A little over two months before the US presidential election, Donald Trump, in difficulty in the polls against Joe Biden, is campaigning on an anti-China message, references to the "Chinese virus" to sanctions against Hong Kong after the repression of pro-democracy demonstrations.

- ... and interested -

Still arguing threats to national security, the tenant of the White House also gave ByteDance until around mid-November to sell the American operations of the network, under penalty of blocking it in the United States.

In his complaint, TikTok returns to a demand from Donald Trump that has stunned many experts and caused some embarrassment even among his advisers: the president has repeatedly asked that a substantial proportion of the price of the possible sale of TikTok by ByteDance to an American company goes to the state coffers.

The Republican billionaire argues that his intervention "makes possible" such a transaction, while his decisions actually make it mandatory for the survival of the platform.

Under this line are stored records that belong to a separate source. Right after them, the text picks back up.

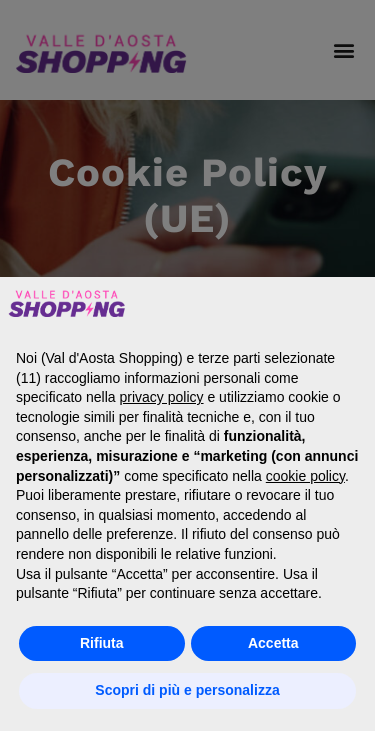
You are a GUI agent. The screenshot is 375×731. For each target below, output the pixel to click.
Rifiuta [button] (102, 643)
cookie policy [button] (305, 476)
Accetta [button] (273, 643)
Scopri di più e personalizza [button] (187, 690)
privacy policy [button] (162, 397)
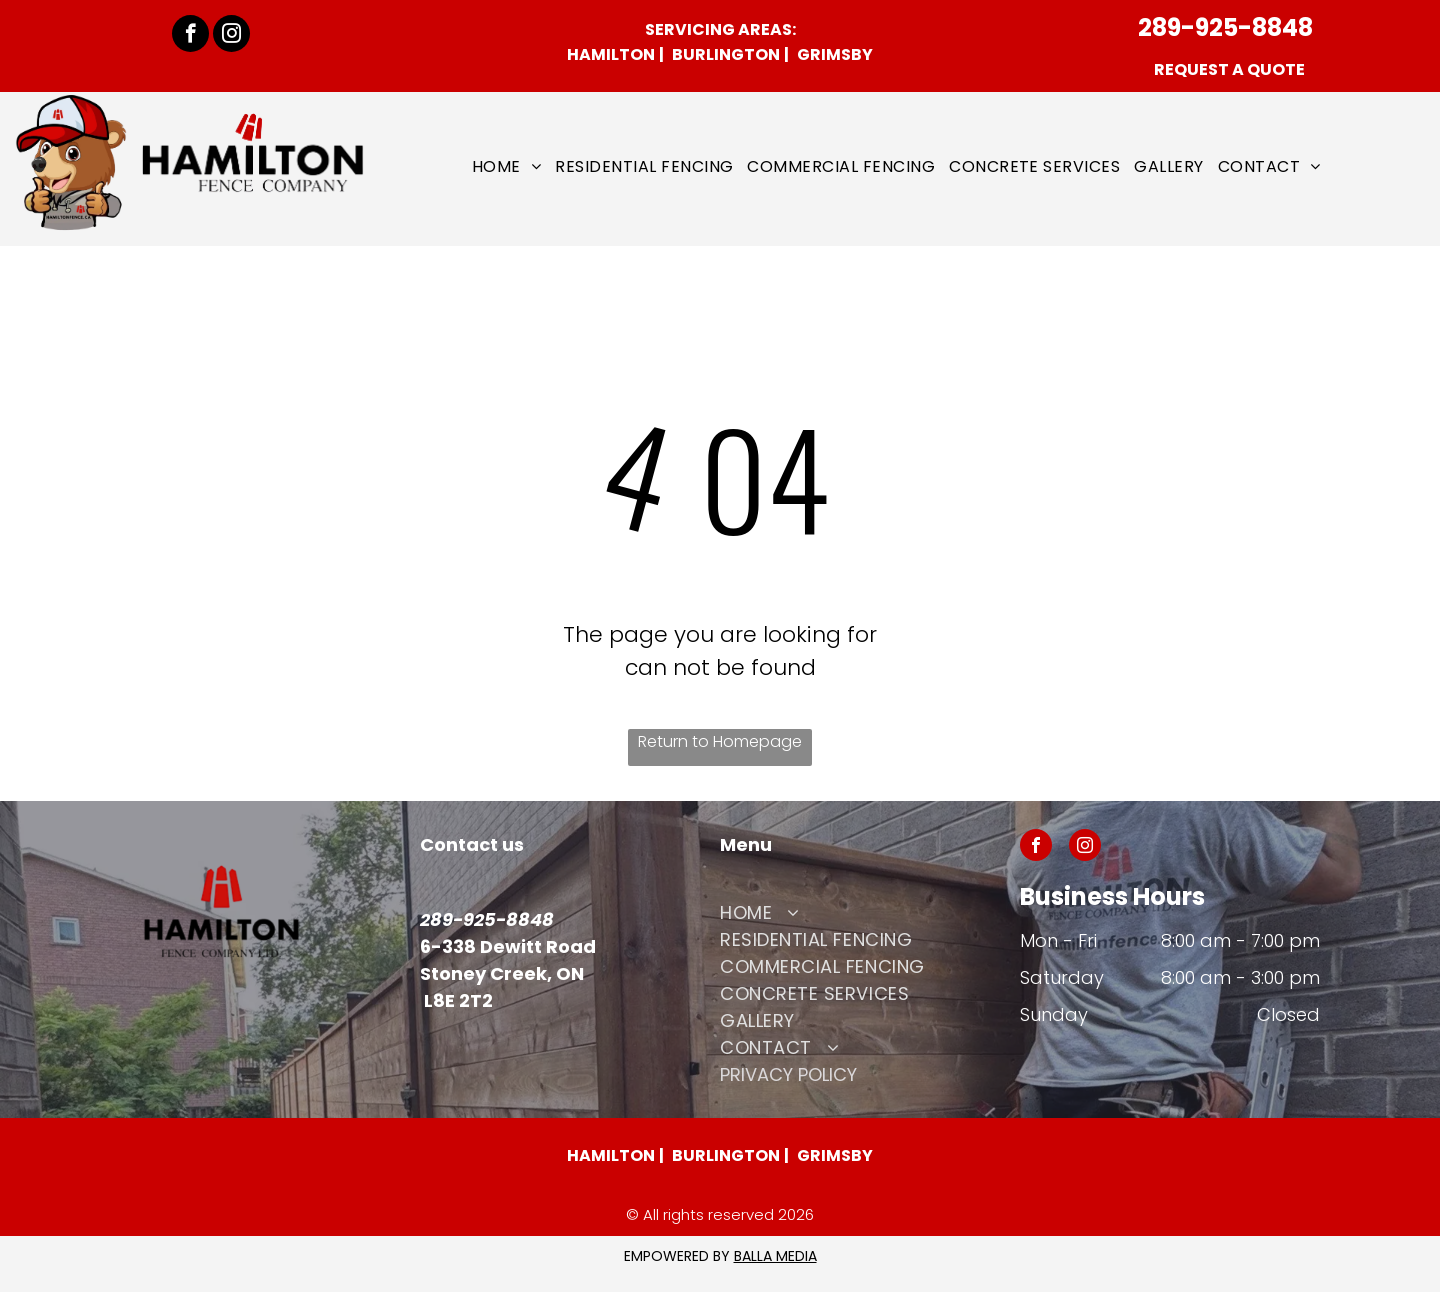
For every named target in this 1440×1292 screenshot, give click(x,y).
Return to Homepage (720, 741)
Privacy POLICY (788, 1074)
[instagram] (231, 36)
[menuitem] (506, 166)
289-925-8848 (1225, 27)
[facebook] (190, 36)
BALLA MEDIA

"The president's demands for payments bear no relation to so-called national security concerns," TikTok asserts. "Experts in national security and data security have criticized the political nature of this decree and questioned the sincerity (of the motive)."

Several potential buyers are in the running, including IT groups Microsoft and Oracle.

Donald Trump recently expressed his support for a possible takeover bid by Oracle, a company co-founded by Larry Ellison, which has raised millions of dollars in funds for the Republican candidate's campaign.

TikTok for its part recently reinforced a communication campaign in the United States with a website intended to "set the record straight".